Picture"3 Praise be to the God and Father of our Lord Jesus Christ, the Father of compassion and the God of all comfort, 4 who comforts us in all our troubles, so that we can comfort those in any trouble with the comfort we ourselves receive from God." -2 Corinthians 1:3-4
Last night I had a bad dream.  You might consider it a nightmare, but I'll just call it a bad dream.  It wasn't frightening as much as it was stressful and intense.

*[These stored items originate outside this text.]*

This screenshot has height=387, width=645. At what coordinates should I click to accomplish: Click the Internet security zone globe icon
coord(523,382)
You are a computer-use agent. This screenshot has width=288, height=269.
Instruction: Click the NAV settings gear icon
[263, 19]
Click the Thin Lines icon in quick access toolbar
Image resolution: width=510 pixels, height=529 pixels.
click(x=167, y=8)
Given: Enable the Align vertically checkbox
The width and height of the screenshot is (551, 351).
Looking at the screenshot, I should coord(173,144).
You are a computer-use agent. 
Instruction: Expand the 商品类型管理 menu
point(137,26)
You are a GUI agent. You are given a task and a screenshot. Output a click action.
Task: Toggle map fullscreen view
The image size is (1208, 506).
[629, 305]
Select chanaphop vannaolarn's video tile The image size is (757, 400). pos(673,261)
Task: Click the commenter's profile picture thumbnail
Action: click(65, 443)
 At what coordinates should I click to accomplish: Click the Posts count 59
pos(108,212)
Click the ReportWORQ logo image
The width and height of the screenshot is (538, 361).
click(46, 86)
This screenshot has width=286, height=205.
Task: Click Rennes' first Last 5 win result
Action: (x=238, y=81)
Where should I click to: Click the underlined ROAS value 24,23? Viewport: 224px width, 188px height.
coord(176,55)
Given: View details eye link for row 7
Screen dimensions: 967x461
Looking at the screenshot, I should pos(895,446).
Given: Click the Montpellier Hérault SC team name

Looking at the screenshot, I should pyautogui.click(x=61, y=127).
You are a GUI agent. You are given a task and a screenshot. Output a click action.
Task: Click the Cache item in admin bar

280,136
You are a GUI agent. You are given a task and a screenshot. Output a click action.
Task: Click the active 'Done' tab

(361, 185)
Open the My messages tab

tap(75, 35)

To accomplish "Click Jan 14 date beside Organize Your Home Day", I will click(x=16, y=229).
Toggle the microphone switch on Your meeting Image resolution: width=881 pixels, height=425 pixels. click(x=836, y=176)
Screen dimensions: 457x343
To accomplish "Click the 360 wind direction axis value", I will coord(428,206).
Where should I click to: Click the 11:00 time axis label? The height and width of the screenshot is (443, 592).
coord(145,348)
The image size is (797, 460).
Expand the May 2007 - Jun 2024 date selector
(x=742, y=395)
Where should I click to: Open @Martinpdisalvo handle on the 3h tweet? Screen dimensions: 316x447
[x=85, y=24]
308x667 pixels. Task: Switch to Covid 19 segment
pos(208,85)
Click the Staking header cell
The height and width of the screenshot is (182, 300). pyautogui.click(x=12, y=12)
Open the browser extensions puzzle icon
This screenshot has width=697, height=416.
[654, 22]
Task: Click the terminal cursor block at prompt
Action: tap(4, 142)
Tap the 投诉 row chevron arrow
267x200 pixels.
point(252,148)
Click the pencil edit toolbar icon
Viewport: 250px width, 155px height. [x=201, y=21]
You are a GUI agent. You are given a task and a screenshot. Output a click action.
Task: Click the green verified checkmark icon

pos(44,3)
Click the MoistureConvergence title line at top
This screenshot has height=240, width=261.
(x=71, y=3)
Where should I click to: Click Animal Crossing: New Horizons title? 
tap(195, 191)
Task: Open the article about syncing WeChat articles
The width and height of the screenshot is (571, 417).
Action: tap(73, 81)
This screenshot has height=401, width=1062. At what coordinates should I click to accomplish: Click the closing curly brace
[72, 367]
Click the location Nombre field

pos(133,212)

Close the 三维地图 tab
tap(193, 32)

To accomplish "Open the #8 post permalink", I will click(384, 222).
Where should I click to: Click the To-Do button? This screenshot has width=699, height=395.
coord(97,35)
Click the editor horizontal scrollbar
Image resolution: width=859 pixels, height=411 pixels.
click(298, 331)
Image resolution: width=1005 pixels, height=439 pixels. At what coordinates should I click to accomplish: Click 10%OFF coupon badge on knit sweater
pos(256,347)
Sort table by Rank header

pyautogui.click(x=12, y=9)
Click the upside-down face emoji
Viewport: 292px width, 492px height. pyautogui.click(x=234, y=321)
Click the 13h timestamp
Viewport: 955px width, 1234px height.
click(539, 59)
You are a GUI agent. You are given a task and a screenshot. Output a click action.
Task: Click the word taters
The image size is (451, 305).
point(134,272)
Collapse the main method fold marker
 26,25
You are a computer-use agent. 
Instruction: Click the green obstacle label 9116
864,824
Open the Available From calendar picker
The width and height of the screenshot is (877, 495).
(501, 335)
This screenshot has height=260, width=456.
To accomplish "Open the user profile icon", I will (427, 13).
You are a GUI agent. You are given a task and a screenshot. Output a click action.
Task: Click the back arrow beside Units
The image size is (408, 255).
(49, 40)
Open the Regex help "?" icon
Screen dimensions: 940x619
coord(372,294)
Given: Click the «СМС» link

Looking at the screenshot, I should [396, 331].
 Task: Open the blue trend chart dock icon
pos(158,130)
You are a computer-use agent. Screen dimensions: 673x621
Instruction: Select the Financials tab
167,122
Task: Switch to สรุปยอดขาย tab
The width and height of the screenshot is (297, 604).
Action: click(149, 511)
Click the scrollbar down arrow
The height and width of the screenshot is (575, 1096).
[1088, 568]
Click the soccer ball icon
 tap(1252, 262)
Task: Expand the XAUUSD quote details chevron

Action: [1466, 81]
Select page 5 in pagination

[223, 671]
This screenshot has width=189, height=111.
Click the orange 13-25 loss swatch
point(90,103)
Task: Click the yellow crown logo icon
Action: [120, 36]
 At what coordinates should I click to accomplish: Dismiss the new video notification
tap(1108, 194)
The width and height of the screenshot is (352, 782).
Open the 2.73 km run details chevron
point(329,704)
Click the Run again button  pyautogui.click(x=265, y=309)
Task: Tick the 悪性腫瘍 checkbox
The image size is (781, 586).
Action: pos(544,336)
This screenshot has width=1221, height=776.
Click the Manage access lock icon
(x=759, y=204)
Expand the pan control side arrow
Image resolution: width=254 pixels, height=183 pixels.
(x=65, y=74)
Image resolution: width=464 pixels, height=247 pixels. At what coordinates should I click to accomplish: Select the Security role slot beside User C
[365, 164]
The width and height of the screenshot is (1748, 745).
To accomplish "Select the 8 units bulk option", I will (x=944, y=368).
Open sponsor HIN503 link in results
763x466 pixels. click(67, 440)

I somehow found myself in a house where some evil men were trying to spy on the owner of the house in order to do that owner harm.  I knew I wasn't the owner, but simply a visitor.  At the moment I spied these men and their hi-tech equipment I knew they were up to no good and I went to run them off from the house.  Instead of being fearful of my presence it became a confrontation.  I crashed the equipment they were using and they tried to injure me.  I ran but only to be confronted time after time around town.  Every time I grew more fearful and dreaded their presence.   Every time I tried calling for help, but my voice would only choke up and no sound would come out.  Every time I tried calling the police, but every phone I tried failed and there was even a time when I couldn't remember the number for 9-1-1.  By the the time I remembered the number they were there to stop me.  Every time I did my best to get away and running ended up being my best option.  Unfortunately, I was not overcome with an instant martial arts ability or a large gun (don't judge I'm from Texas and now live in Arkansas).  There were some encounters where I defended myself, but only long enough to get away and run.  I felt fear, paranoia, and helplessness.  No one could help.  Toward the end of the dream I had a final encounter (although I didn't know it would be the final encounter).  I fought hard during that encounter and even managed to break off a broom stick for my weapon.  One of my adversaries, jumped on my back with his arms around my neck and his feet around my waist, like a child taking a piggy-back ride.  The dream then fast-forwarded to several hours into that same day.  All of the other adversaries had given up chase once again, but there I was with this monkey on my back and a broom stick in my hand.  However the man on my back had become extremely calm almost asleep and the broom stick had lost its flavor as a weapon and become a help for walking upright.  The now walking stick had come in extremely handy with such a load on my back.  My mind shifted from fear to exhaustion and all of the sudden I had a great epiphany.  I had become extremely comfortable with this burden on my back and for unknown reasons I remained strong enough to carry it along my continued search for peace.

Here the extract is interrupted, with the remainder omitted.